Evoking an era in type

As typesetting technology has evolved over the centuries, the practices of compositors have evolved as well, both in response to advances in technology and in response to economic forces. Any perceptive student of type, whether a designer or an antiquarian book collector or a reenactor in a period print shop, can look at a printed page and have a pretty good idea of what century it was printed in and perhaps what country, too.

The lay reader may not focus on the details or have a comprehensive historical model in mind, but a skilled typographer can design a page that will evoke a particular time and place, at least subliminally, for any reader who takes in the page as a visual object in addition to seeing it as a repository for a stream of words.

Recreating obsolete typesetting styles is not something that’s called for every day, and I don’t do it every day. But I’d like to show you three projects that illustrate what I’m talking about.

19th c. America

Janice Campbell, at Everyday Education, wanted to publish a facsimile edition of McGuffy’s Readers. Mostly this consisted of cleaning up scans of the original pages, but the publisher wanted to include a modern introduction contextualizing the relevance of this series in the modern school environment.

My challenge was to integrate the new frontmatter, including a title page, copyright page, table of contents, and the lengthy new introduction in a way that complemented the original pages, so that there would not be an abrupt and jarring transition. It was sufficient to choose a font that was similar enough to the original to give the page a similar color and feel overall but that still met modern standards for readability and legibility. The introduction was long, and I wasn’t trying to make reading it a painful experience.

A scan of an original McGuffy's Reader page

 
A page from the modern frontmatter

17th c.
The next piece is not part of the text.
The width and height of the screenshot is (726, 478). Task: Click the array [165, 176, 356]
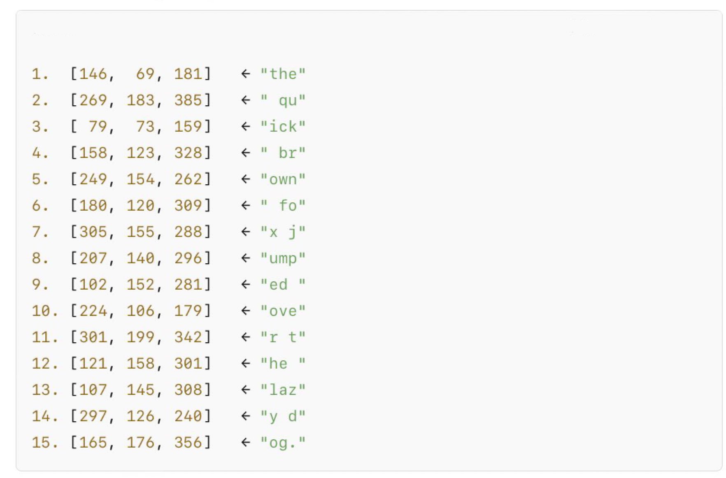pos(140,443)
England

The progenitor of the Horton family in America was one Barnabas Horton, born in England in 1600. Jackie Dinan spent years delving into primary sources from the period to produce an award-winning biography of her husband's ancestor, in which she quoted extensively from 17th c. documents.

My first challenge was to ensure that I chose a typeface that existed and was used in England during the man's lifetime. When we think of the Colonial period in North America, we think of Caslon. After all, it was William Caslon's types that Benjamin Franklin used, right? But Caslon wasn't born until after Barnabas Horton died. So that choice would have been anachronistic. I ended up choosing a digital version of Jenson that closely follows the Jenson types English printers imported from the Continent in the 17th c.

Then I wanted to evoke the kind of page layout and typesetting current during the era (using ligatures like ct and st, for example) but without intruding excessively on the reader's consciousness (as would be the case if I had also used the long s). I ended up with something a little bit affected, I'll admit, but I think it worked.

A page from Leviathan, published in 1651


A partial page from In Search of Barnabas Horton (Pynsleade Books, 2015)

Mid 20th c. England

  Sarah Dronfield approached me about a project to reissue an out-of-print novel published in England in 1940. She sent me a scan.

Scan from Across the Black Waters

The normal way to reissue an old novel is just to apply a contemporary template. In this case, there was a request to match the format of the original, so I matched the margins and the style of the chapter opening.

A standard template applied

Could I match the typeface? As a matter of fact, I could. I knew that the original was typeset using a Lanston Monotype machine, and I was able to track down an excellent match of the original font.


The font matched

But this was still set using modern techniques the Monotype was not capable of. Could I match the spacing, particularly between sentences, and match the original line for line? Yes I could.

A dead-on match

I proceeded to do a test for several pages, during the course of which I realized that the original book had been typeset by an inexperienced operator. England was in the war by then; perhaps the printer had to make do. Or perhaps the publisher put the job out to the low bidder, as publishers sometimes do. For whatever reason, this was shoddy work, far beneath what the equipment was capable of in the hands of a skilled operator.
So I concluded that matching the original line for line, which would have been an expensive proposition, was not giving us what we wanted, which was to match the look and feel of the original but do it the way it should have been done in the first place.

The finished test

And that's what I'll do, as soon as the publisher's fundraising campaign succeeds.
Your eyes may not be attuned to the slight differences in the last few images, and that's fine. As I said, the point is to evoke a time and place subliminally, not overtly.